Extend the article on Riverstone Holdings' fifth energy fund, picking up after its final sentence.

# [Source extract]
■ ■ ■
By Jonathan Shieber
NEW YORK--Riverstone Holdings is approaching a $4.5 billion
close for its $6 billion fifth energy-focused private equity fund
at the end of July, putting to rest any questions about the firm's
ability to attract capital after its 2009 run-in with the New York
Attorney General's Office.
According to one person familiar with the effort, Riverstone has
already closed on over $3 billion, and expects to hold another
close of $1.5 billion by the end of July. The firm began raising
its fifth fund in December 2011.
Pension funds that have already committed to the firm's fifth
vehicle include the Kentucky Teachers' Retirement System, Teachers'
Retirement System of the State of Illinois, New Mexico Public
Employees Retirement System, and the Delaware Public Employees
Retirement System.
Since late last year, Riverstone has presented investors with a
persuasive argument for reinvestment thanks to exits like the
firm's three times return on its investment in Kinder Morgan Inc.
(KMI); the 3.7 times return on its investment in Dynamic Offshore
Resources LLC, and its 4.9 times return on the firm's investment in
TSI Acquisition Holdings LLC.
While some investors are eager to get in to Riverstone's latest
fund, there are a few large limited partners who are not willing to
overlook the fines the firm and its founding managing director paid
as part of a 2009 New York State Common Retirement Fund pay-to-play
investigation.
■ ■ ■
# [Data]
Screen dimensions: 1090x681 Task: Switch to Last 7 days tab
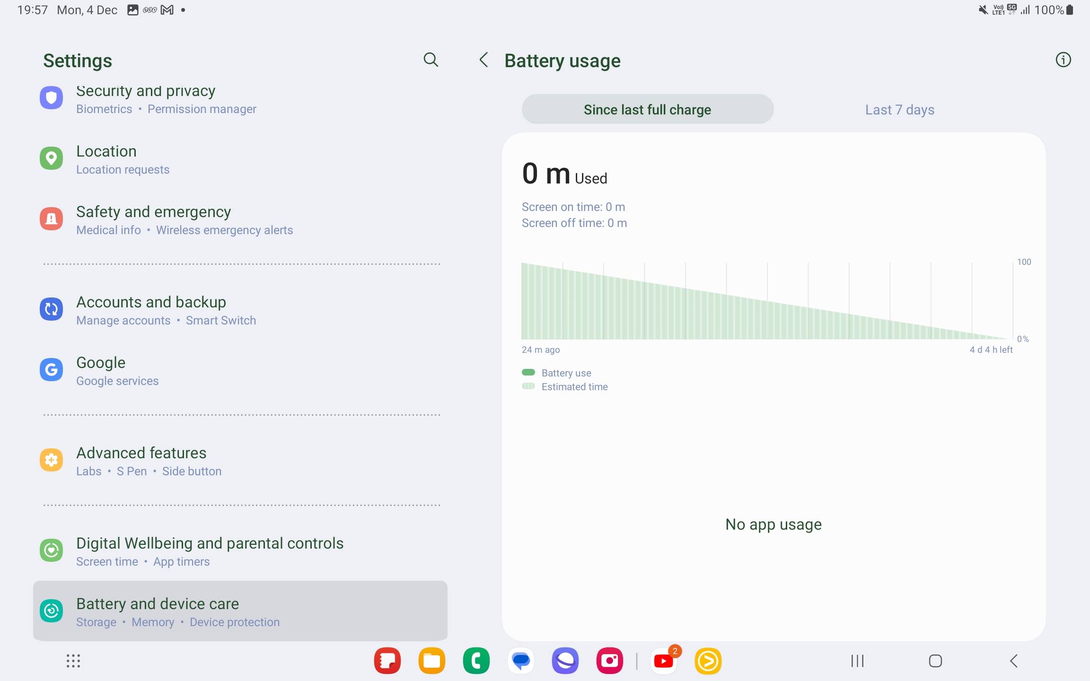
■ ■ ■
# [Output of the exercise]
In June 2009, Riverstone paid $30 million in a settlement
related to criminal investigations of influence peddling whereby
pension fund money was invested with funds that hired specific
placement agents who had ties to government officials.
Separately, in December 2009, Riverstone Managing Director and
co-founder David Leuschen agreed to pay $20 million for his
involvement in the corruption investigation. Leuschen had made a
$100,000 investment in "Chooch," a film produced by the brother of
David Loglisci, a former official at the New York State Common
Retirement Fund, who had been charged in the investigation.
According to people with knowledge of the situation, part of that
payment was made by the partnership as well. Loglisci pled guilty
to securities fraud on March 2010.
Gov. Andrew Cuomo, formerly New York's attorney general, had
alleged that Riverstone's joint venture with the Carlyle Group LP
(CG) had retained a company associated with one of the defendants
in his case to help receive investments totaling up to $530 million
from the New York fund. The joint venture paid the company more
than $10.6 million for its services.
For some limited partners, like the Oregon Public Employees
Retirement System, the payments, and the departures of some
managing directors, have been reason enough to hold off on making a
commitment to the firm, according to people with knowledge of the
situation.
"There are some funds that are concerned about the headline risk
for sure," said one person familiar with the firm's fundraising
plans. "The real issue is whether something that transpired and was
settled three years ago ought to be a continuing issue with the
market."
"A lot of LPs view it as old news and as water under the
bridge," the person said. "My sense is that they'll get their fund
done. From an energy investment perspective they're really
good."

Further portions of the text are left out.